Besides that, its flexible definition makes it compatible with different data sources, data mining algorithms and data release models.
Its compositionality properties facilitate design of differential privacy aware programming languages and frameworks that empower non-experts to construct complex data mining analyses with proven differential privacy guarantees.
The goal of this research is to introduce new (and improve the current) differential privacy backed frameworks, prominent both in utility and flexibility of use.
We study dynamic enforcement of differential privacy both in the centralised model in which a trusted curator process data stored in a centralised database and the local model with no trust on the third party.

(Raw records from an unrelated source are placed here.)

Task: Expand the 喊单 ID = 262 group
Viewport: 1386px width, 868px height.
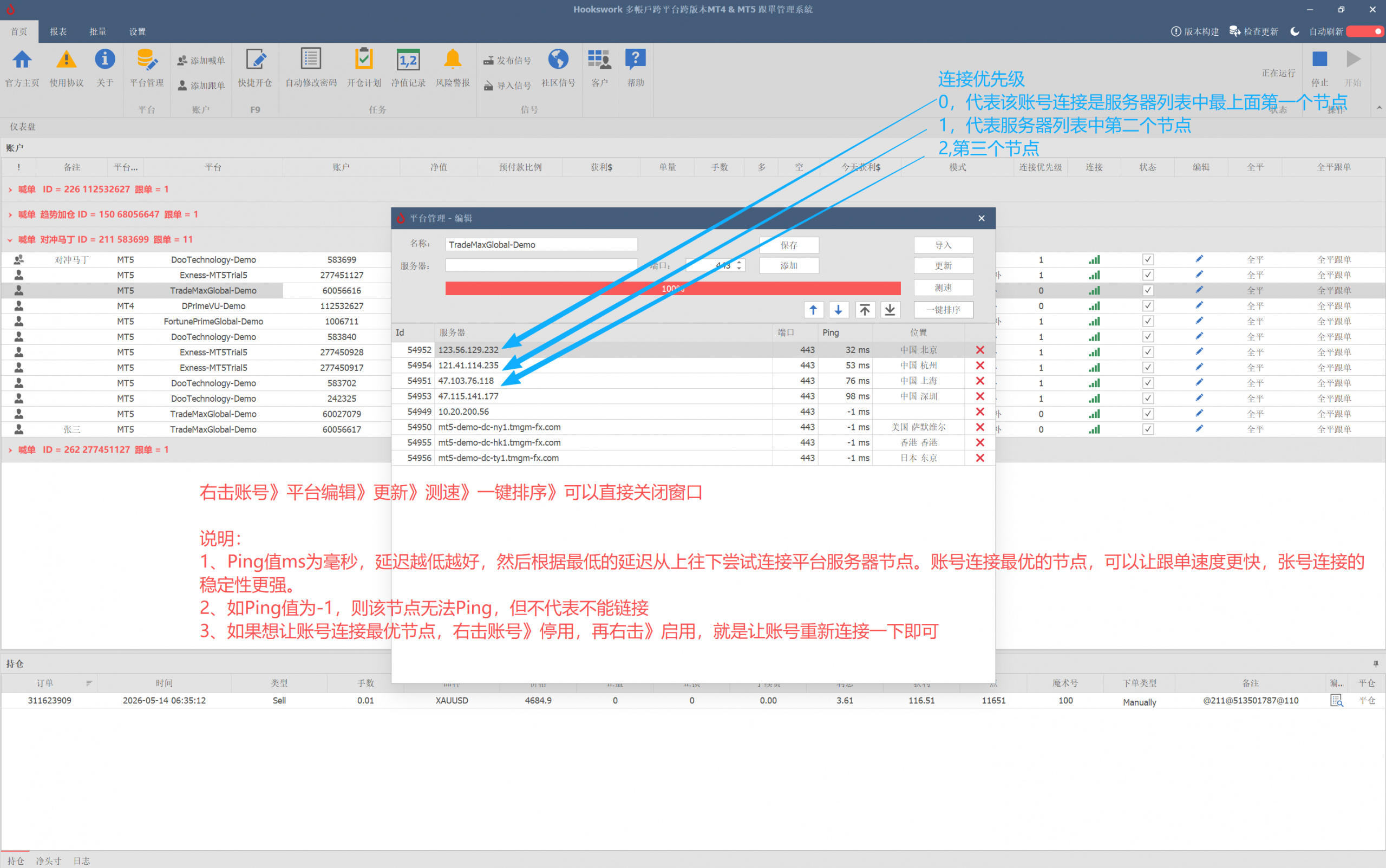Action: (10, 450)
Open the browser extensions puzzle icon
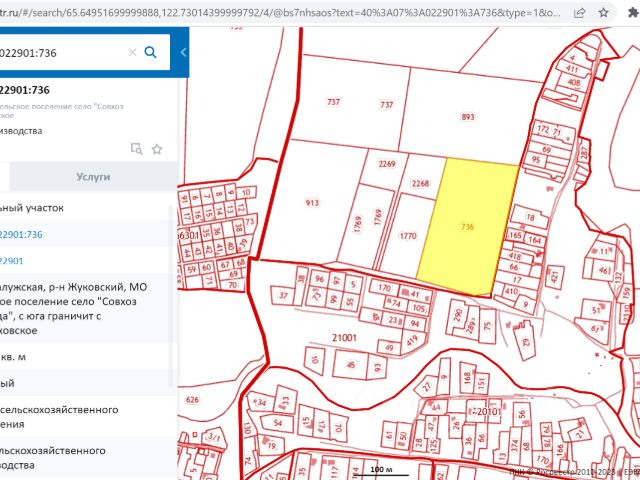The image size is (640, 480). 630,14
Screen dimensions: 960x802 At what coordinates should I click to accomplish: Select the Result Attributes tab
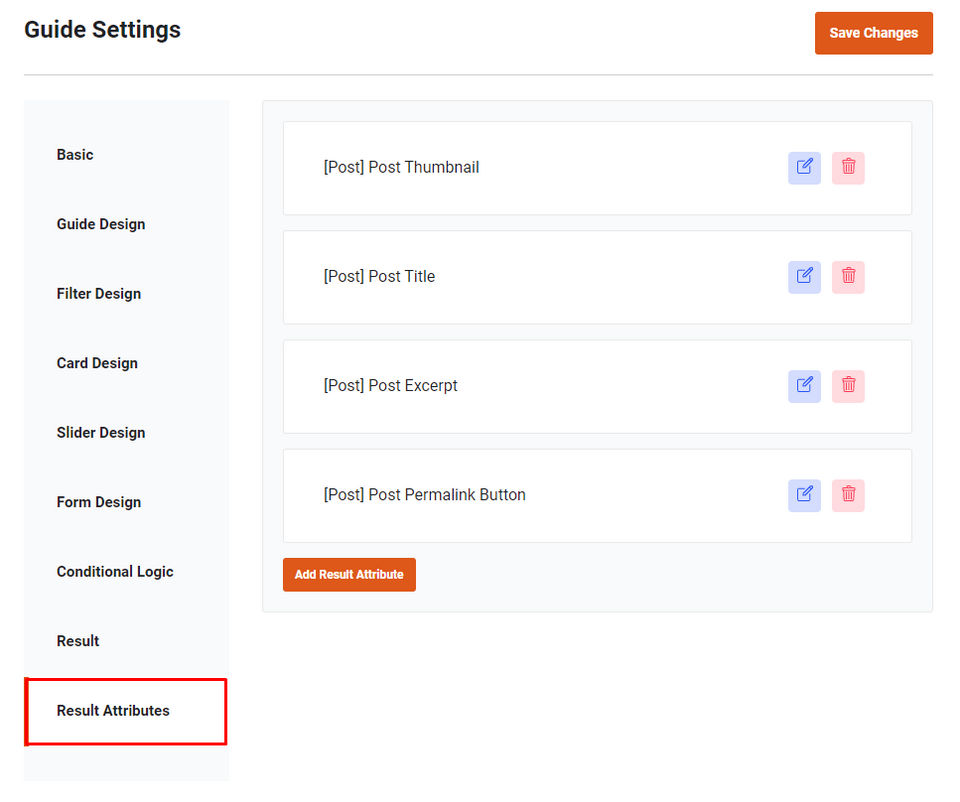tap(113, 711)
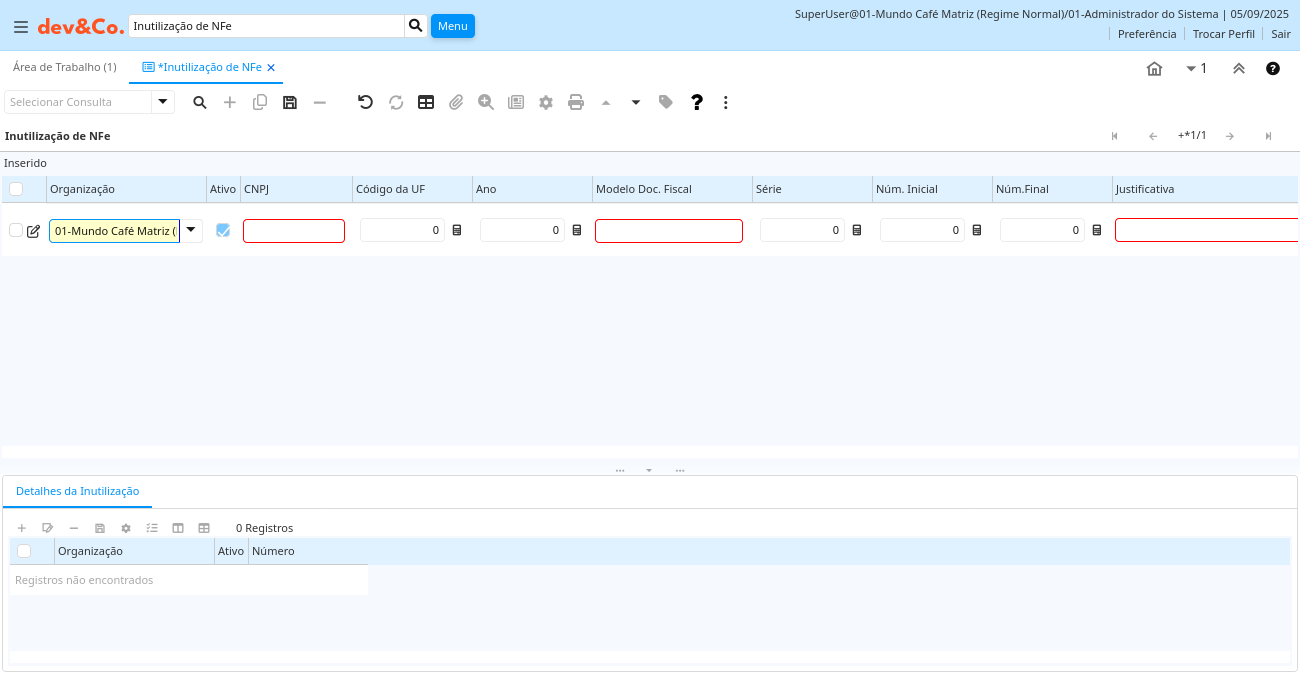
Task: Click the Undo changes icon
Action: pyautogui.click(x=365, y=102)
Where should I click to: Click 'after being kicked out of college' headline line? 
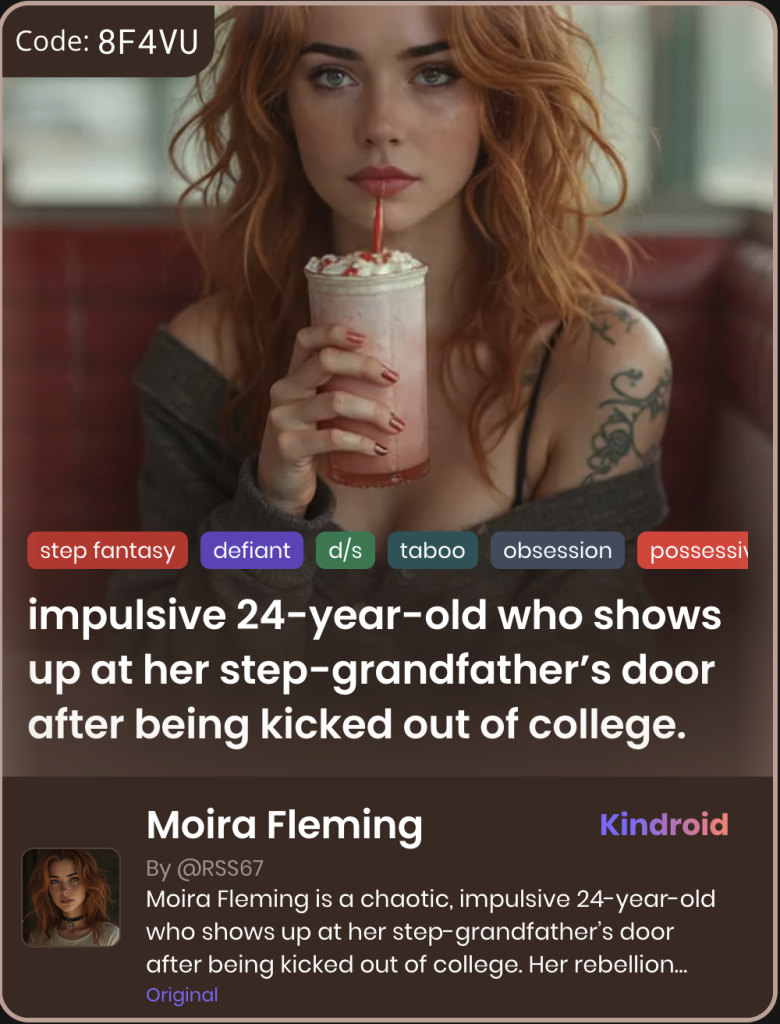357,725
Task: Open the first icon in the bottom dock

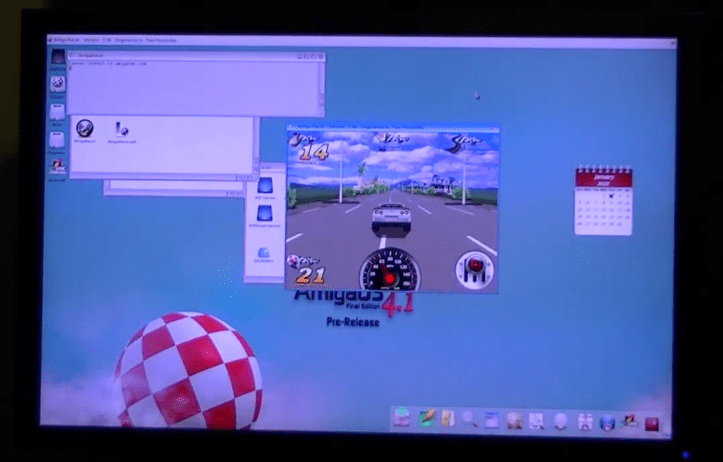Action: click(x=401, y=417)
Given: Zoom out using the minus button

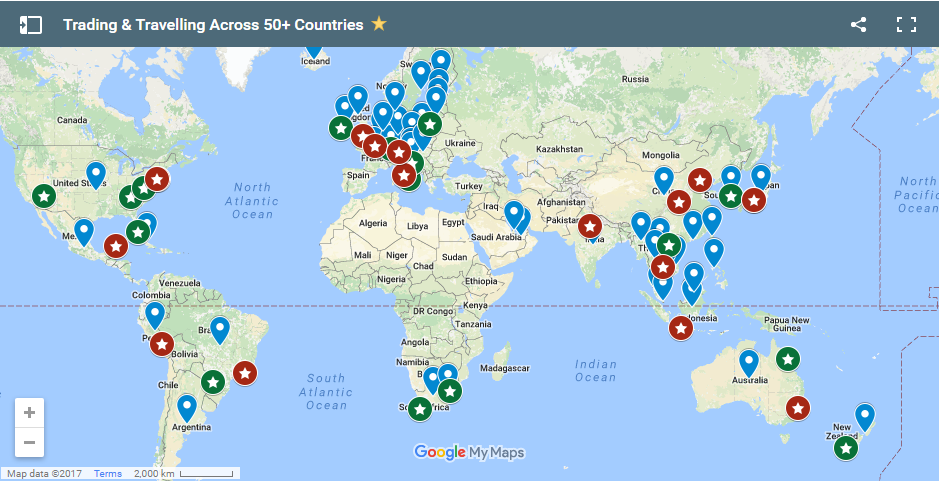Looking at the screenshot, I should pyautogui.click(x=29, y=442).
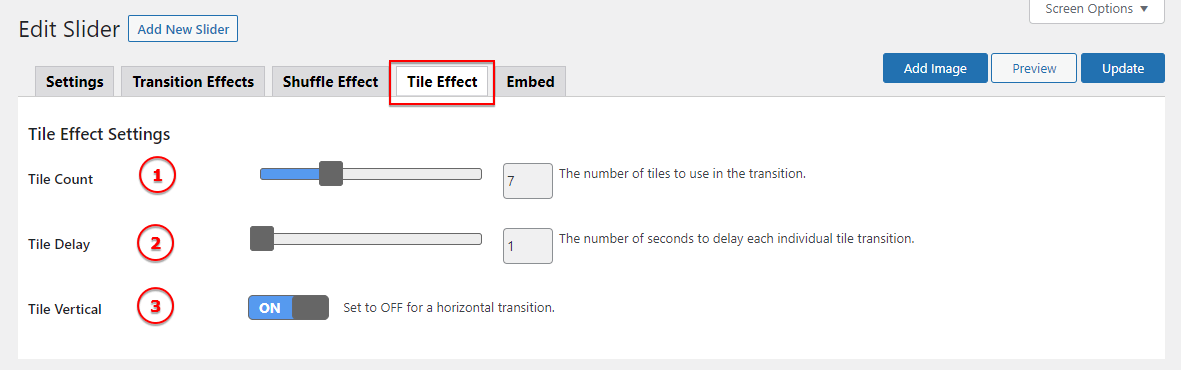This screenshot has height=370, width=1181.
Task: Click the Tile Count slider handle
Action: (x=331, y=173)
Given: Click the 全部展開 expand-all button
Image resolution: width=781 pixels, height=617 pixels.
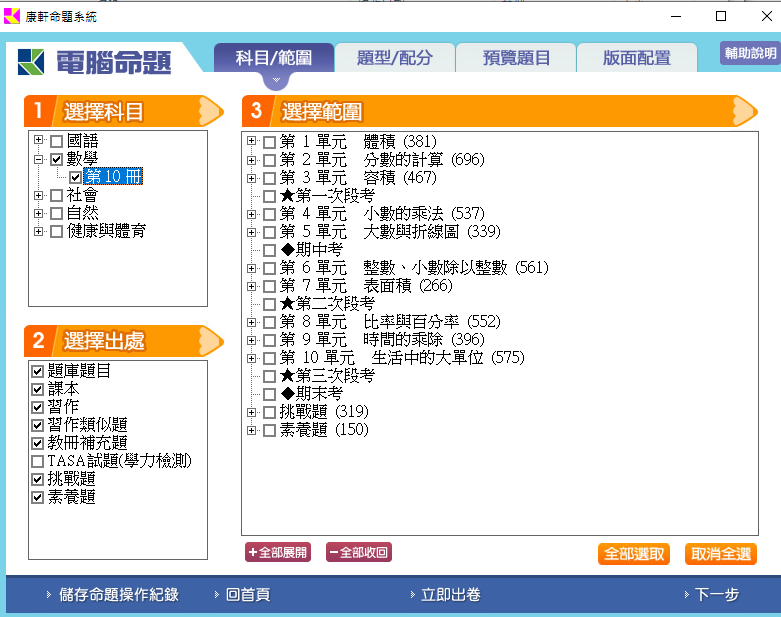Looking at the screenshot, I should (278, 552).
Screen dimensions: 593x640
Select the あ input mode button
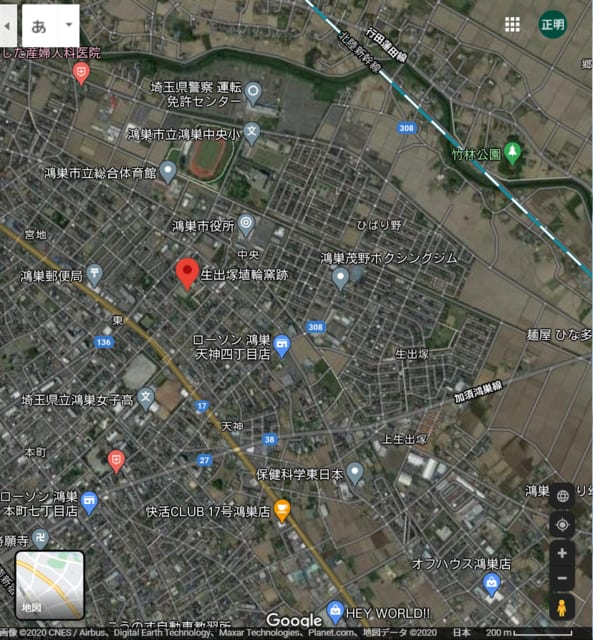[39, 25]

For the centralised model the thesis mostly focuses on the privacy impact of the basic building blocks used in these frameworks, proving correctness of the system built upon them.
%The correctness is important since some frameworks (in this case PINQ) derivate from theory without proper justification.
With respect to accuracy, we present personalised differential privacy as an improved method of enforcing privacy that provides better data utilisation and other benefits. In this setting, individuals take control of their privacy requirements rather than being seen as a part of a database. As a result, they can opt-in to a database with their expected privacy level and optionally opt-out later. We further study the privacy implication of other building blocks such as different kinds of sampling and partitioning.
For the local model we propose a general framework in which the users can verify the recieved analyses and with a flexible policy express their privacy preference in different forms such as enforcing their personalised privacy budget.